Avien was seen by Stuart H. Clement, Jr., of Joseph Walker & Sons in his February 1961 study as "coming of age."

"Of particular interest for Avien's future," said the Joseph Walker analyst. "Is a completely new underwater propulsion system to meet the propulsion needs in this rapidly expanding field. . . . Avien is also at work to integrate this propulsion system into underwater vehicles (including its own hull designs) and is developing detection systems for such vehicles."

Loral is also important in antisubmarine warfare in addition to, in the words of Edwin D. Pawling of Ira Haupt & Co. in his April 1961 study, "a high degree of proficiency in many areas of technical activities."

It is a specialist in acoustic detection techniques. Raytheon has devoted a new industrial center completely to ASW, while Aerojet-General is working on a high-speed torpedo of radical design. Cohn Electronic is another acknowledged leader in the field of electroacoustics and underwater sonar and detection programs.

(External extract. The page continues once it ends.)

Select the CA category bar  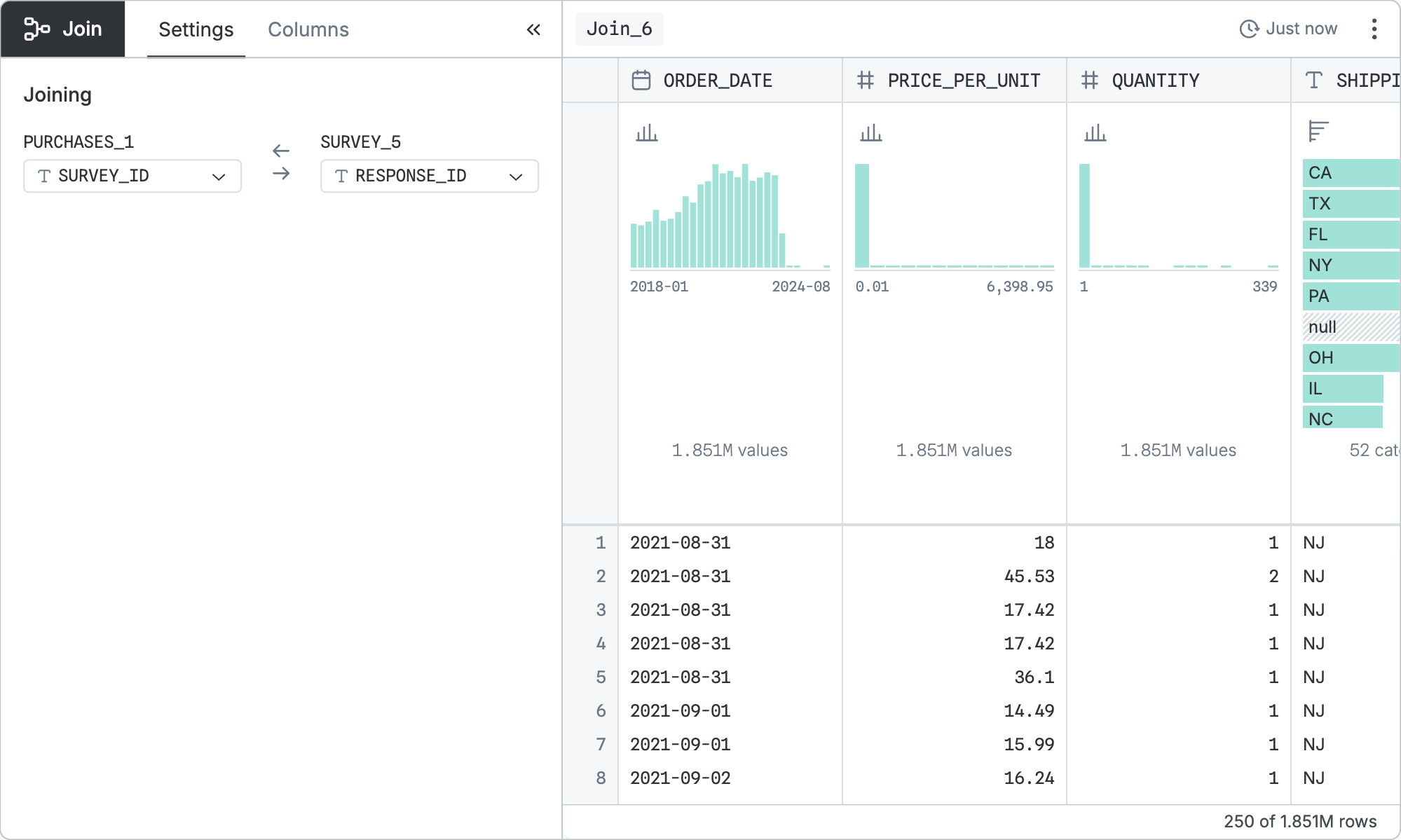[x=1350, y=173]
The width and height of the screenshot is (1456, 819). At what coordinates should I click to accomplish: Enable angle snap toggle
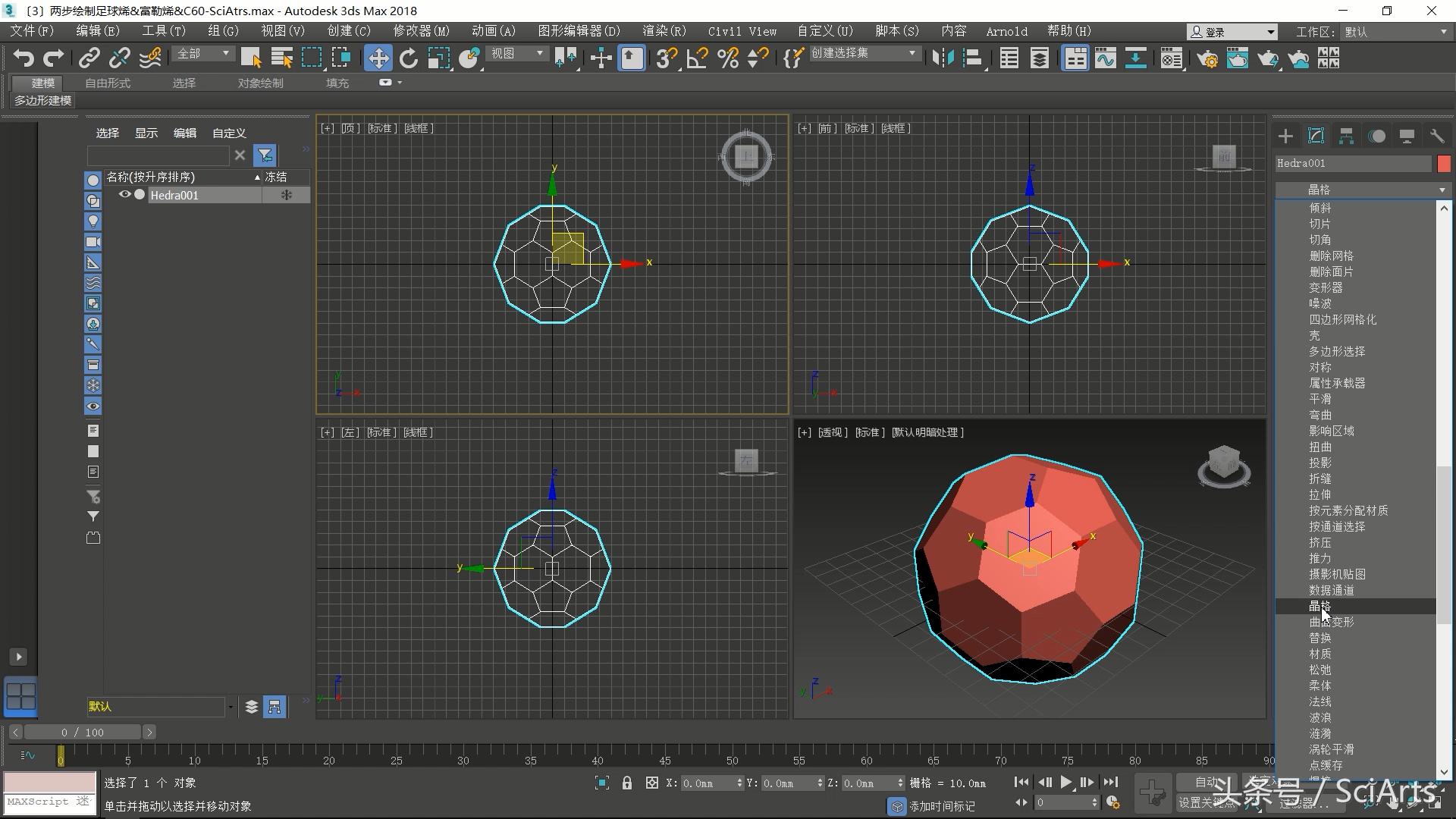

Deserving particular mention is Edgerton, Germehausen & Grier, which has evolved a sonar system which when coupled with underwater cameras enables them to be placed accurately without touching the ocean floor. EG & G's interests include many pioneering programs of tremendous importance. Among them: oceanographic research and underwater photography; Project Plowshare, the use of nuclear explosions for peacetime purposes; and Project Rover, the development of nuclear rocket engines for space exploration.

While this piece talks about the historical aspects of inner space, the industry deserves a fresh look as sea science, defense spending and the growth in propulsion technology continues to evolve.